Of course there are inherent problems in trying to view Smith’s career through such a limited scope. Smith’s musical ambitions and abilities evolved so rapidly and distinctly that trying to judge ES MK 1 against ES MK 2 or 3 does a disservice to all that material. On his first two albums, 1994’s Roman Candle and ’95’s Elliott Smith, the artist was subdued, shy. The albums function best as albums; the songs flow and blend into one. (It’s no coincidence that almost half the songs on Roman Candle are titled “No Name.”) Much of 1997’s Either/Or retains the modest beauty of those records (another “No Name” here), but tracks like “Ballad Of Big Nothing” and “Pictures Of Me” — which feature ferocious pop choruses and robust instrumentation — provide a roadmap for Smith’s eventual direction. On 1998’s XO, Smith moved from Kill Rock Stars to major label Dreamworks, brought in collaborators like Tom Rothrock and Jon Brion, and created an album bursting with ambition and melody, an album that is carefully constructed and arranged. To sort of borrow his own metaphor, in ’94 and ’95, Smith was shooting off Roman candles; by ’98, he was putting on fireworks displays. He followed that with 2000’s Figure 8, more baroque even than XO — bigger, bolder, weirder still — although much of Smith’s sweetness and reticence was buried in the elaborate productions.
Elliott Smith died in October, 2003, reportedly the result of self-inflicted stab wounds. The music released posthumously showcases Smith at his artistic extremes: From A Basement On A Hill picks up where Figure 8 left off, more or less; New Moon has the same spare beauty of those early albums.
It’s essential to note the very specific connection between Smith and the individual listener. Elliott Smith wrote intensely personal songs, and his fans feel an intensely personal connection to those songs. I mention this because I’m an Elliott Smith fan, and as such, my own bond with the artist is necessarily different than yours. I discovered Elliott Smith in 1996, when I was interning for the publicity company working his then-new self-titled album. One of the publicists at that office knew I had a fondness for deeply depressing music, so he gave me a cassette sampler, with Elliott on one side, and the Softies on the other. I was pretty quickly a convert: I identified with Smith’s introversion, his awkwardness, his sadness, his rage, his self-destructive impulses. (I remember when Smith came to NYC to do some press, one of the junior publicists was tasked with staying with him, at all hours, to keep him away from whiskey. Just whiskey. Anything else could be managed.

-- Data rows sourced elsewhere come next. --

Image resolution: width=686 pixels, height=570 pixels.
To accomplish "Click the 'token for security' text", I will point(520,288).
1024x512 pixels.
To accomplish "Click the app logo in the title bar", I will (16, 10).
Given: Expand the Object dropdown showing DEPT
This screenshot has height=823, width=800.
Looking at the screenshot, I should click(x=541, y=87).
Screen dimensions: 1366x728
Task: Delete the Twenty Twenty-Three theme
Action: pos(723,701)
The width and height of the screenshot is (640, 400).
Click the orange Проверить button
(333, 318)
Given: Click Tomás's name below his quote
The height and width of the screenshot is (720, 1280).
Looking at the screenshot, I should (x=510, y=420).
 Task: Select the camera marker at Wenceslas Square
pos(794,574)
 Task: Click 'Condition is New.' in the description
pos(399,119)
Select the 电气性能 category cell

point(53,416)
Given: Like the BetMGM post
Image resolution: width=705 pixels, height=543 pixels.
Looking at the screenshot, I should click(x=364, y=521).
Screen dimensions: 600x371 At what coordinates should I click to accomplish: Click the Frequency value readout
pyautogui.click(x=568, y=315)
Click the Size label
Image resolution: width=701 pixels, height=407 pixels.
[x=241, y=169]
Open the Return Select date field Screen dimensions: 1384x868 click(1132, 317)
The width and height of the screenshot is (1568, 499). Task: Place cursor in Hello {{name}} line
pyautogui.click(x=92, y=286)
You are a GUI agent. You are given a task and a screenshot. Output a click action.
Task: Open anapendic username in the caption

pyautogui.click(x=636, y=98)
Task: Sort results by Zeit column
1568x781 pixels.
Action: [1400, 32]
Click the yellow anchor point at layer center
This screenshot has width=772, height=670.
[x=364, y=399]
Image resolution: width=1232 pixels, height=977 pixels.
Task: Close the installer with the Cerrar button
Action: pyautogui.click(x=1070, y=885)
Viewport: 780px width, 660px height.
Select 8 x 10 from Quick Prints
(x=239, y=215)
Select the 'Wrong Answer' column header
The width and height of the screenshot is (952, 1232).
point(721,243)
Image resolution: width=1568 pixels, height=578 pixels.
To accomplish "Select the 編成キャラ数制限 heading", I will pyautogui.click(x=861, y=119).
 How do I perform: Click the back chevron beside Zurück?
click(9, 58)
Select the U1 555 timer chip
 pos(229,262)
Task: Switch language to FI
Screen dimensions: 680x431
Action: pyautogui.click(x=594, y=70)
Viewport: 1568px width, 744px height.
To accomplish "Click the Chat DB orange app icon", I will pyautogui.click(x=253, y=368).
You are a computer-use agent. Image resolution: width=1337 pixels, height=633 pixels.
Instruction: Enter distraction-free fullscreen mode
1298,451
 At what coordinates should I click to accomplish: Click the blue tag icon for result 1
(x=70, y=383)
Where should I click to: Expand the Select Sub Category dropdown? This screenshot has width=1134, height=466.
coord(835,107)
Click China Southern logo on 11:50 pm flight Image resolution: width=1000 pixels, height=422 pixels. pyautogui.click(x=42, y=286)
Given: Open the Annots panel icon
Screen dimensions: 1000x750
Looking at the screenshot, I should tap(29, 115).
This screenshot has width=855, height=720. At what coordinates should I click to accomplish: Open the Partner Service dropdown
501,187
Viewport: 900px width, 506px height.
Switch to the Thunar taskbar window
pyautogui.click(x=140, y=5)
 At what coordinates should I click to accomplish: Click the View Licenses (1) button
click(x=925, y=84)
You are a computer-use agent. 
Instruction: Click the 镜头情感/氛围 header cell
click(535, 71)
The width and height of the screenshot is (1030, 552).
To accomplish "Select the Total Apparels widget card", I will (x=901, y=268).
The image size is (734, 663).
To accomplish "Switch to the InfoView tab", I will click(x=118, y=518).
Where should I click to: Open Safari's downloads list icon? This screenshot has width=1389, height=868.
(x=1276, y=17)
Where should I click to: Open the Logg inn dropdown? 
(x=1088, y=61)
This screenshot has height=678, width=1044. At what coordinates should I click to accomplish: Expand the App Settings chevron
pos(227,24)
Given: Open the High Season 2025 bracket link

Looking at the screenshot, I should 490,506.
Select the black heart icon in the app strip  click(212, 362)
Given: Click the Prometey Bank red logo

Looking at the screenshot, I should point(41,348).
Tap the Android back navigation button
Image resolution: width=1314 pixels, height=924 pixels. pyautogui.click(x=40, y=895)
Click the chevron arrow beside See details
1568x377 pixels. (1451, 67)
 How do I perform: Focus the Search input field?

But not whiskey.) I was also touched deeply by the wonder and beauty in his music, which invited me to get comfortable, get to know this person, lose myself.
When Smith moved from Portland to Brooklyn, where I lived at the time, my feeling of connection intensified. My misery now had company. I knew he spent days at Brooklyn bars, writing lyrics and drinking, and even though I did not expect to run into him, it brought me some degree of comfort to imagine him a few miles (or blocks!) away, lost in booze and words. When he left Brooklyn for Los Angeles, a city I had been conditioned to dismiss as vacuous and culturally empty, I felt betrayed. It was an irrational reaction, of course, but a strangely intense one. I’ve never been able to fully embrace his L.A. album, Figure 8, for exactly that reason. I saw him live twice: once in 1997, at Brownies, where he was magnificent; once in 2003, at Bowery Ballroom, opening for Jon Spencer Blues Explosion, where he could barely play a full song. He fumbled, sheepishly, clumsily. I sneered; I blamed L.A. He died nine months later. I’ve never fully accepted his death, and I’ve had trouble listening to his posthumous releases.
These are my biases, just as you have yours. But I stand by the selections below. I only wish there were more.
10. “Roman Candle” (from Roman Candle, 1994)
After two albums of squealing, frenetic indie-punk with Portland’s Heatmiser, Elliott Smith’s decision to record a solo album must have initially seemed like something of a lark: the type of sensitive singer-songwriter stuff that rock frontmen do in their spare time to decompress and make use of material not suitable for the real band. But that album, 1994’s Roman Candle, surely put to rest any such notions pretty quickly. The album opens with its title track, which is immediately more compelling and powerful than anything Heatmiser had recorded to that point. Structurally, the song is bare-bones, lo-fi: two guitars, one acoustic and one electric, and one vocal track doubled up on the chorus. The guitars quiver like hummingbirds, and Smith’s vocal trembles above them, a whisper that attempts to contain rage more than convey intimacy. The chorus is cathartic and unforgiving; sings Elliott, “I want to hurt him / I want to give him pain / I’m a Roman candle / My head is full of flame.” In 3:37, it captures perfectly the quiet torment that will come to plague most of Smith’s narrators and protagonists over the next eight songs and five albums.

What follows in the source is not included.